• _Compiti da svolgere_:
**a.** Nel testo sulla vocazione, chi ha posto le domande ai protagonisti del dibattito?
**b.** Ricopia dal testo sulla vocazione la parte che comincia con le parole contenenti "Testimonianze di amore" e finisce con "nella loro storia.".

• _Testo fornito_:
****************************************
Da Caritas Insieme TV
Vocazione: un'affare di tutti i giorni

Testimonianze di amore vissuto nel quotidiano

A cura di Dani Noris


Un sacerdote, una madre di famiglia, un candidato diacono permanente e un seminarista, raccontano l'irruzione del mistero di Dio nella loro storia.

Un dibattito vivace e ricco di spunti ha caratterizzato il nostro modo di celebrare la Giornata delle vocazioni, dallo studio televisivo di Caritas Insieme.
Abbiamo pensato di riproporre un estratto (emissione del 27/28.4.96) di questo squarcio di speranza dalle colonne della rivista, per richiamare l'attenzione sul gusto di chi legge la vita come una risposta ad una chiamata di Dio.
I protagonisti erano don Giuseppe Bentivoglio, sacerdote, parroco e assistente alla formazione di Caritas, Fausta Gianella, madre di famiglia, Massimo Cascianini, candidato diacono e padre di tre figli, Claudio Mazzier seminarista.
Dalla loro testimonianza, stimolata dalle domande di Dante Balbo, nostro collaboratore, emerge un quadro della vocazione cristiana certamente non ristretto alla chiamata al ministero sacerdotale o alla professione religiosa, ma investe la ricerca di senso di tutti noi, giovani o adulti, per trovare "un posto al nostro cuore".
****************************************
Voci elencate in un dataset:

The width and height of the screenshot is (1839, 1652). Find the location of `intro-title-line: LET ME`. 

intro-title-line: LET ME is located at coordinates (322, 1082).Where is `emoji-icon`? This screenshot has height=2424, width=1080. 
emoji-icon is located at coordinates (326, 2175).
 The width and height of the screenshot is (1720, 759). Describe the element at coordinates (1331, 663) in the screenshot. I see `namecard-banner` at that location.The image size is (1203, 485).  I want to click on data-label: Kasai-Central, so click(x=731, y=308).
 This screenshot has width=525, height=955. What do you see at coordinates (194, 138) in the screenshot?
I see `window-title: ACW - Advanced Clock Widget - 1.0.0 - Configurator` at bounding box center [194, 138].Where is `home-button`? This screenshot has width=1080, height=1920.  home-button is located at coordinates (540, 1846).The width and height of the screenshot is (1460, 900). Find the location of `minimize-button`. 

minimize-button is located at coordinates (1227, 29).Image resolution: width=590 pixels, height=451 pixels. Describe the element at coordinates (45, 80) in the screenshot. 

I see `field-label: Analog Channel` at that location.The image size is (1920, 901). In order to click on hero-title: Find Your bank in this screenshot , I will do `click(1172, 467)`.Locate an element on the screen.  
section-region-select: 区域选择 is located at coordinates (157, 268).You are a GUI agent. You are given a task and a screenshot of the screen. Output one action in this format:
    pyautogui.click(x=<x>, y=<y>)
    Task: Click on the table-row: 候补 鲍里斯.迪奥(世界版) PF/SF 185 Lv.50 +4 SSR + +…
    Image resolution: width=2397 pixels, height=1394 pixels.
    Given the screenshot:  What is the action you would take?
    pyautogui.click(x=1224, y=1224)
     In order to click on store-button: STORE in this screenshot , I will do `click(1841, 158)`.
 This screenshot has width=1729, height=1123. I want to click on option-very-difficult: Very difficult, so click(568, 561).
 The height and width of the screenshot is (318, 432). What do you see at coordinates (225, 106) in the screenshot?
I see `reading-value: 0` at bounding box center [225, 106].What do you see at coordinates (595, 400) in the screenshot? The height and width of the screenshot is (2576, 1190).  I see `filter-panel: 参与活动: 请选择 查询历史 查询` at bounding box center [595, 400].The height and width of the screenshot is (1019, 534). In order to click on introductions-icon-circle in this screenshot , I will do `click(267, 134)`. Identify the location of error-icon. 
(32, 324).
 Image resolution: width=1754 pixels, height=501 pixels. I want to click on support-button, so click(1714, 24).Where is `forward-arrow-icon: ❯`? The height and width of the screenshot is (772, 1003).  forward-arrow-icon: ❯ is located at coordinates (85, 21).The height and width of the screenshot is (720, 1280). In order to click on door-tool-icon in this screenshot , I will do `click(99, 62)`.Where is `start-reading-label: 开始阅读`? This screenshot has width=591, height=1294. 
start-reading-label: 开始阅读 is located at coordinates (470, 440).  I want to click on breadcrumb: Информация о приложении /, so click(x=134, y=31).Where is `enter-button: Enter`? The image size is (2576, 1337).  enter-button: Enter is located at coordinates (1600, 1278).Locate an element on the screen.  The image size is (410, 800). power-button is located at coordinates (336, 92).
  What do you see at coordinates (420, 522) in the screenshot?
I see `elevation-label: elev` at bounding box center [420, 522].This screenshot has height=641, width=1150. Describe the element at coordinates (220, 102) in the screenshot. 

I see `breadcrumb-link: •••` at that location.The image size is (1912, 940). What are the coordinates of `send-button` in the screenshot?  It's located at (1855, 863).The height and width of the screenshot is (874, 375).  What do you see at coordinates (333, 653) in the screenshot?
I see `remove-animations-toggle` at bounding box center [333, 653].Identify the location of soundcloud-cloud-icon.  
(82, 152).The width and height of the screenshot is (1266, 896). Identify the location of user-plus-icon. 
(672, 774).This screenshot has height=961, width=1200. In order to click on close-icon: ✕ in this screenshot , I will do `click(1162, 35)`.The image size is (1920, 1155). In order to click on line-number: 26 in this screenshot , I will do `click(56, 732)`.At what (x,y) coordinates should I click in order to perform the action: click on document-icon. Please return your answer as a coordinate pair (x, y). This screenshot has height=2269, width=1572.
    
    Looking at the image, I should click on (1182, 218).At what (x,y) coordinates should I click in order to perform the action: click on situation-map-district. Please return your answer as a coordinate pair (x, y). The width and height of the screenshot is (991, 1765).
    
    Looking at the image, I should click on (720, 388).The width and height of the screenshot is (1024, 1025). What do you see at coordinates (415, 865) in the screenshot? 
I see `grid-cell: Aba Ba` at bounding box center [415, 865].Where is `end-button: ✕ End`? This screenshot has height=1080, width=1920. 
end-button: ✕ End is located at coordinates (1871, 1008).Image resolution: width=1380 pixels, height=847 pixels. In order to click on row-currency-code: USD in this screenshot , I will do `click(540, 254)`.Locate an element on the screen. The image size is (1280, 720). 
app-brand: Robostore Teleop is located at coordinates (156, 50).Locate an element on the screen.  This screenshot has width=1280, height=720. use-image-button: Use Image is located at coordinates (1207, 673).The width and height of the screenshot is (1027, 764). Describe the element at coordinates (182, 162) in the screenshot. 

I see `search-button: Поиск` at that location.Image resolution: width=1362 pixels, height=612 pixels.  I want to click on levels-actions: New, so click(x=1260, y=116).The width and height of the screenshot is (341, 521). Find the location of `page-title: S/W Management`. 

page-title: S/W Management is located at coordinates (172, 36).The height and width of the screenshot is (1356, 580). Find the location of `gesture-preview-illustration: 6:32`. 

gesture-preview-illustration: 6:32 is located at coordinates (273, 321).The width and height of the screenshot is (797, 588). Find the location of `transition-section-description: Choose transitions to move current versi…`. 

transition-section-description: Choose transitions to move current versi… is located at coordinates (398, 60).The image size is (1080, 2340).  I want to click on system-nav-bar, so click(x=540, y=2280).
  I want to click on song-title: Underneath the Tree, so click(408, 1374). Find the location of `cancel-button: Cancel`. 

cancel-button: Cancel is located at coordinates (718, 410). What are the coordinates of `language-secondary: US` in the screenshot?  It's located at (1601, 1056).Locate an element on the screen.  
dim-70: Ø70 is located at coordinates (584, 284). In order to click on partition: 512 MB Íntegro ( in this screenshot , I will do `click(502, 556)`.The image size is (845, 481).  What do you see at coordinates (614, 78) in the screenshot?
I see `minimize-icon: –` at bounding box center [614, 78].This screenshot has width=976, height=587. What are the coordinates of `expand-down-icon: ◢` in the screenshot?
****************************************
• _Risposte date_:
**a.** Dante Balbo, collaboratore di Caritas Insieme.

**b.**
Testimonianze di amore vissuto nel quotidiano

A cura di Dani Noris


Un sacerdote, una madre di famiglia, un candidato diacono permanente e un seminarista, raccontano l'irruzione del mistero di Dio nella loro storia.